Interest in the commercial opportunities of space is snowballing and, with it, the prospects for start-ups to find financial backers.

A recent report from space specialists Bryce Technology predicts that 2017 will be a record year for investment in space start-ups.

According to Bryce, total space start-up funding over the past 16 years — including capital raising and debt — comes to $16.6bn globally. If debt financing of $5bn is excluded, two-thirds of investment into space start-ups has been made in the past five years.

Elon Musk of Space X speaking during the 67th International Astronautical Congress (IAC) in Guadalajara, Mexico © Susana Gonzalez/Bloomberg

Three start-ups have attracted investments of more than $1bn each: OneWeb from SoftBank, Blue Origin from Amazon entrepreneur Jeff Bezos, and Elon Musk’s SpaceX from Google and Fidelity.

Average investment is also growing. Bryce estimates that the average seed investment, the earliest stage, rose from $500,000 in 2015 to $1.6m in 2016 if Mr Bezos’s Blue Origin deal is excluded.

The number of deals fell but PwC and CBInsights’ joint index shows this to be a trend across the entire venture capital sector in 2016 after activity peaked in 2015. If looked at over the past five years, venture capital investment into space companies has grown from $239.9m in 2000- 5 to $3.8bn in 2012-16.

Mark Boggett, a former analyst and fund manager, is the founder of Seraphim Capital, the first space-dedicated venture fund. London-based Seraphim has just closed its first fund of $90m and made its first two investments.

He says space — which institutions once considered far too risky and expensive except for the big satellite operators — is becoming “a more normal area [in which] to invest. Appetite across the board from investors continues to grow”.

Investor interest is being driven by a recognition that the costs of going into space are falling.

The arrival of entrants such as SpaceX into a market once dominated by entities with a strong hold on access to government-backed launches is forcing down launch costs by as much as 75 per cent.

Seraphim last month launched a quarterly index to track global investment in segments of the space sector — ranging from build-and-launch and satellite operation to data collection, return and analysis.

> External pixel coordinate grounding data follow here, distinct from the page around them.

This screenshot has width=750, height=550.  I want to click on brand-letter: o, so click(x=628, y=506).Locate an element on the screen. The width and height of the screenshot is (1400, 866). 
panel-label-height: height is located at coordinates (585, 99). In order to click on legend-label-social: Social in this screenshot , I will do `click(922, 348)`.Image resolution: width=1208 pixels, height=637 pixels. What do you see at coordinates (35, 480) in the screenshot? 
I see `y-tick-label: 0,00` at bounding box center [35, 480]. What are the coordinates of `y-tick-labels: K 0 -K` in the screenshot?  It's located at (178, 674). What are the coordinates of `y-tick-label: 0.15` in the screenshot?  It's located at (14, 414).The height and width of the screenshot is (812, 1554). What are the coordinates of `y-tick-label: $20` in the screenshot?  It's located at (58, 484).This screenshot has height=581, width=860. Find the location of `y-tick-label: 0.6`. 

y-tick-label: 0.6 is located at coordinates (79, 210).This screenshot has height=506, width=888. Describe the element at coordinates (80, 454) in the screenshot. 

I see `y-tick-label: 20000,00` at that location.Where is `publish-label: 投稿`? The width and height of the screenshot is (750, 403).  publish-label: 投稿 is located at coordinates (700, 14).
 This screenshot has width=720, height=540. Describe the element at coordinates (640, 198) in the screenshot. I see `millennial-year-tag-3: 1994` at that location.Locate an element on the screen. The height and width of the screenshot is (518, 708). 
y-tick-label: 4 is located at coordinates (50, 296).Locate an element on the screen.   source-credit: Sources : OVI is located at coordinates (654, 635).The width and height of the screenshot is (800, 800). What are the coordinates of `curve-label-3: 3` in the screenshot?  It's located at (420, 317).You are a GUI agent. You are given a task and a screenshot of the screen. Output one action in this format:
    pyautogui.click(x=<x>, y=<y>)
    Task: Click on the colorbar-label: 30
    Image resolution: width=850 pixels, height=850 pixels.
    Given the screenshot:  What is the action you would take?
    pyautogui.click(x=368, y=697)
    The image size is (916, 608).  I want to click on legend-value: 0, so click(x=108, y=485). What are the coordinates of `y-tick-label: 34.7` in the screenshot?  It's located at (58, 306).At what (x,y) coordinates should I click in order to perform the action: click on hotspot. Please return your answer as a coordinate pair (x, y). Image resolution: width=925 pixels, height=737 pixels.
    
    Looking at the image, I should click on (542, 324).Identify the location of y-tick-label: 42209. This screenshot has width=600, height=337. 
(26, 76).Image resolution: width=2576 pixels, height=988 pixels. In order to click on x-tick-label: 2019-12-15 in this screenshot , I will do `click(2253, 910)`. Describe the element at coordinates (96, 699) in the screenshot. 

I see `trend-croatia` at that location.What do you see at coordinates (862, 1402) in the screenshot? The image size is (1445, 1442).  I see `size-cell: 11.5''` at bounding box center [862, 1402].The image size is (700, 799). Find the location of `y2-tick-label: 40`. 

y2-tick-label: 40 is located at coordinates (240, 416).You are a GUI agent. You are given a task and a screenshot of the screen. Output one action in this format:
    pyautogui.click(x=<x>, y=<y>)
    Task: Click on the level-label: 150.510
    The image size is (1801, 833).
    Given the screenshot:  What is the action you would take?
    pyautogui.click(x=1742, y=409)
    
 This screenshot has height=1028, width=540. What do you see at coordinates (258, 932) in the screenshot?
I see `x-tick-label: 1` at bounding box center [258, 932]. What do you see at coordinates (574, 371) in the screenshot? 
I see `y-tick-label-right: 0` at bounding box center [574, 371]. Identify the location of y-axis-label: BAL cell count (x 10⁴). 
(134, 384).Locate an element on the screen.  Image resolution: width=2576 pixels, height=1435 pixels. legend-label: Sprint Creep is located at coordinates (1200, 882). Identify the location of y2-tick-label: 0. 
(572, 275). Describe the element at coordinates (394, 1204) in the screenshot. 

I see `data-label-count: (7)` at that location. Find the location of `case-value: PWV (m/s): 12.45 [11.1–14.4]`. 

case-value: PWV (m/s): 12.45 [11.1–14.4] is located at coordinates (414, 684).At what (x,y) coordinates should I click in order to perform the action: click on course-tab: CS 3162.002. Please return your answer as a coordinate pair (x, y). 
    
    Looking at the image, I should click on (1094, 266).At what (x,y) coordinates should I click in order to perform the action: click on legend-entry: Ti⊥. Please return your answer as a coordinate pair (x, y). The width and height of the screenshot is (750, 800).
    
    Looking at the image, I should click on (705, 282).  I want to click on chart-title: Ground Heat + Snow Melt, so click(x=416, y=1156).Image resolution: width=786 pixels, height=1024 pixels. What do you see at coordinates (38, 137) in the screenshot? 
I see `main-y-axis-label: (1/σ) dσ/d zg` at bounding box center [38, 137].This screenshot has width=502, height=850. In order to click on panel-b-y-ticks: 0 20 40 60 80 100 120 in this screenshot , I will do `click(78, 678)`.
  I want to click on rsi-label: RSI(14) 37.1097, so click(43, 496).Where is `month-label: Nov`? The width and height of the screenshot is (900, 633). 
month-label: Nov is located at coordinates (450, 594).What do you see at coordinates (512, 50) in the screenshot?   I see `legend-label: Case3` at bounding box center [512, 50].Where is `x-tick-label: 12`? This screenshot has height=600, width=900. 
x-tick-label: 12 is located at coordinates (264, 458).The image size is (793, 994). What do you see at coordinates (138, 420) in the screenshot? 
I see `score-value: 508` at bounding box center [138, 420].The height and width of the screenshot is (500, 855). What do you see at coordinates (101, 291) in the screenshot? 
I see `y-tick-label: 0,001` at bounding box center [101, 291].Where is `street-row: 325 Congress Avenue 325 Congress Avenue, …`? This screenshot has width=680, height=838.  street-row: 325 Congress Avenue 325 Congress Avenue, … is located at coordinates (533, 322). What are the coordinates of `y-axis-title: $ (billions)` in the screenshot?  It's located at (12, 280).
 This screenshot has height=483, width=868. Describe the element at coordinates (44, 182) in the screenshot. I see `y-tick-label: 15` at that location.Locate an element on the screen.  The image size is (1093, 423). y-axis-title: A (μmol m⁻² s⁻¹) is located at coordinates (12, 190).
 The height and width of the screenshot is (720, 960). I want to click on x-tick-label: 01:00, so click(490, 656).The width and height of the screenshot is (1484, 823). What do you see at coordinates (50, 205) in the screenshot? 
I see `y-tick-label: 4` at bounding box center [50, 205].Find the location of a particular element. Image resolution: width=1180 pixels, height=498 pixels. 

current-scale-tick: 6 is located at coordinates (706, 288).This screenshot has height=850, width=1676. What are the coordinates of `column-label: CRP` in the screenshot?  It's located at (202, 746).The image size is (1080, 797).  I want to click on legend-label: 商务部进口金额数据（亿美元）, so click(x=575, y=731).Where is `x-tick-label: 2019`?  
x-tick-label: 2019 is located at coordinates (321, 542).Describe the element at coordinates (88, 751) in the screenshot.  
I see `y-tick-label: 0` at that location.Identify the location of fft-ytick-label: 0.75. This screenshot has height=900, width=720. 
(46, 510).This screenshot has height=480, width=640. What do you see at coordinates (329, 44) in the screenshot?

This “barometer” found that while investors in the US put more funding into the higher risk areas — launch services and constellation development and operation — investors outside the US, notably Europe, were keener on backing companies that make the hardware.

“With this index, we can really find out what is driving growth,” Mr Boggett says. “We can start drawing out information at every stage of the [space] lifecycle.”

The index also emphasises the scale of US investment and the risk that may be faced by countries that are keen to see their own companies grow but which face a dearth of domestic funding.

“At virtually every stage of the fundraising cycle the US typically invests twice as much as non-US investors,” says Mr Boggett. “We are hoping that over time we will see significantly more European investors coming into the space technology market so home­grown companies . . . are not forced to move out to the US to build their businesses.”